Jobs -
[a] In the YAML thread, which two methods does the answer say to use for tagging collections?
[b] Say whether each statement agrees with the YAML thread, answering yes or no and quoting the words that decide it: (i) Dumping with pyyaml put quotes around !anything. (ii) The answer says the '' after the tag can be removed. (iii) The asker had tried ruamel.yaml's LiteralScalarString.
[c] Please retype the section of the YAML thread that starts with "I had some object" and goes on through "this |- symbol.".

Passage -

——

0

I had some object that I want to turn into yaml, the only thing is that I need to be able to put "!anything" without quotes into it.

When I try it with pyyaml I end up with '!anything' inside my yaml file.

I've already tried using ruamel.yaml PreservedScalarString and LiteralScalarString. And it kind of works, but not in the way that I need to work. The thing is I end up with yaml that looks like this:

10.1.1.16:
            text: '1470814.27'
            confidence: |-
              !anything

But I don't need this |- symbol.

My goal is to get yaml like this:

10.1.1.16:
            text: '1470814.27'
            confidence: !anything

Any ideas how I can achieve that?

MrLalatg
  • 523
  • 1
  • 4
  • 15
  • 2
    In YAML `!anything` (and, generally, anything starting with a `!`) is a tag (i.e. not content). If you want `!anything` to be treated as content, you *must* use single or double quotes or a block scalar (`|-` or `>-`). – flyx Sep 01 '20 at 13:12
  • @flyx so what should I do if I want to be able to dump the tag? The thing is I need somehow be able to write it from my python code – MrLalatg Sep 01 '20 at 13:15

2 Answers2

2

To dump a custom tag, you need to define a type and register a representer for that type. Here's how to do it for scalars:

import yaml

class MyTag:
  def __init__(self, content):
    self.content = content

  def __repr__(self):
    return self.content

  def __str__(self):
    return self.content

def mytag_dumper(dumper, data):
  return dumper.represent_scalar("!anything", data.content)

yaml.add_representer(MyTag, mytag_dumper)

print(yaml.dump({"10.1.1.16": {
    "text": "1470814.27",
    "confidence": MyTag("")}}))

This emits

10.1.1.16:
  confidence: !anything ''
  text: '1470814.27'

Note the '' behind the tag, which is the tagged scalar (no, you can't get rid of it). You can tag collections as well but you'll need to use represent_sequence or represent_mapping accordingly.

——

Collected data -
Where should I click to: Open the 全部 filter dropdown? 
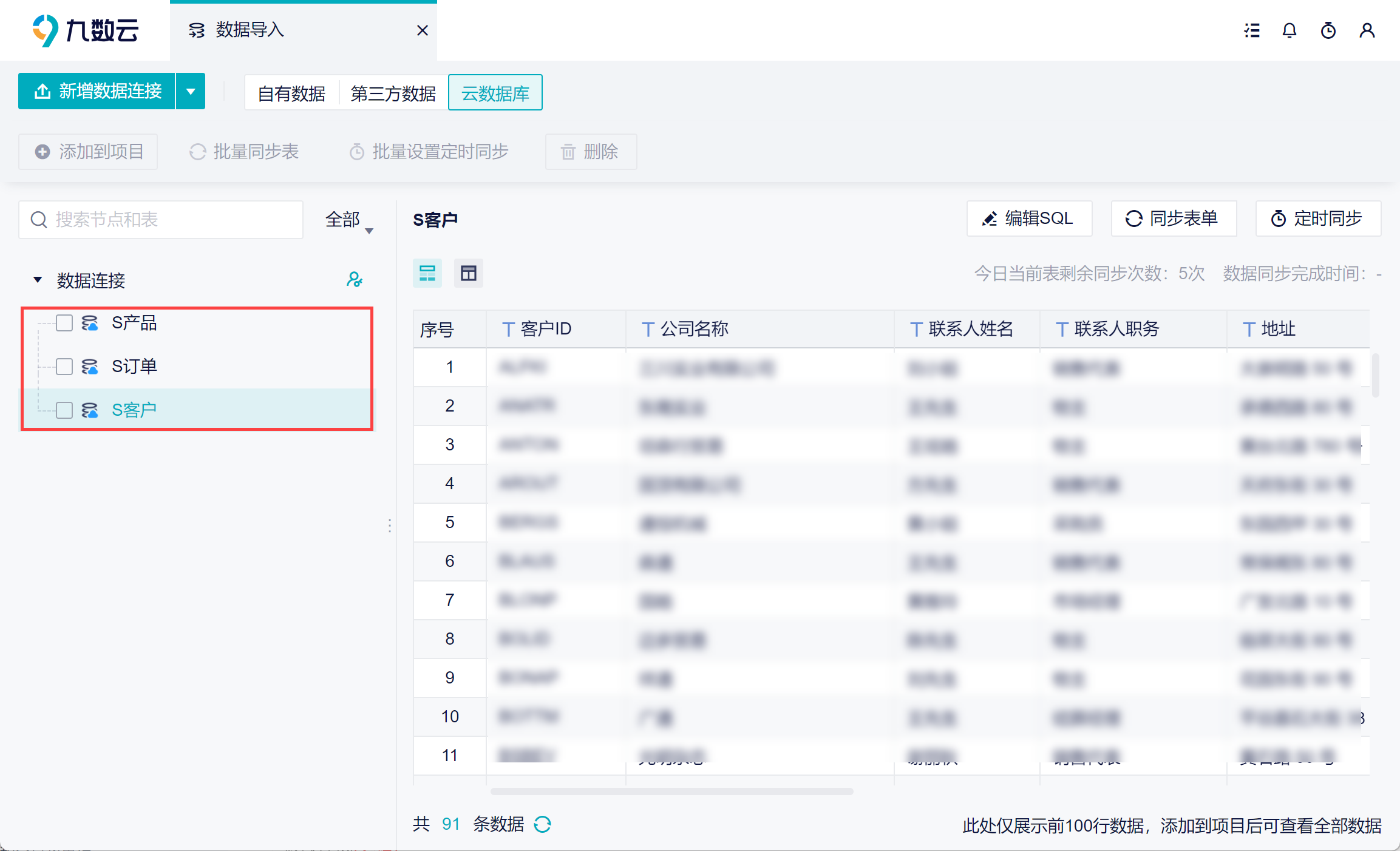pos(349,220)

——

Response list -
[a] represent_sequence or represent_mapping.

[b]
(i) Yes: "When I try it with pyyaml I end up with '!anything' inside my yaml file."
(ii) No: "no, you can't get rid of it"
(iii) Yes: "I've already tried using ruamel.yaml PreservedScalarString and LiteralScalarString."

[c]
I had some object that I want to turn into yaml, the only thing is that I need to be able to put "!anything" without quotes into it.

When I try it with pyyaml I end up with '!anything' inside my yaml file.

I've already tried using ruamel.yaml PreservedScalarString and LiteralScalarString. And it kind of works, but not in the way that I need to work. The thing is I end up with yaml that looks like this:

10.1.1.16:
            text: '1470814.27'
            confidence: |-
              !anything

But I don't need this |- symbol.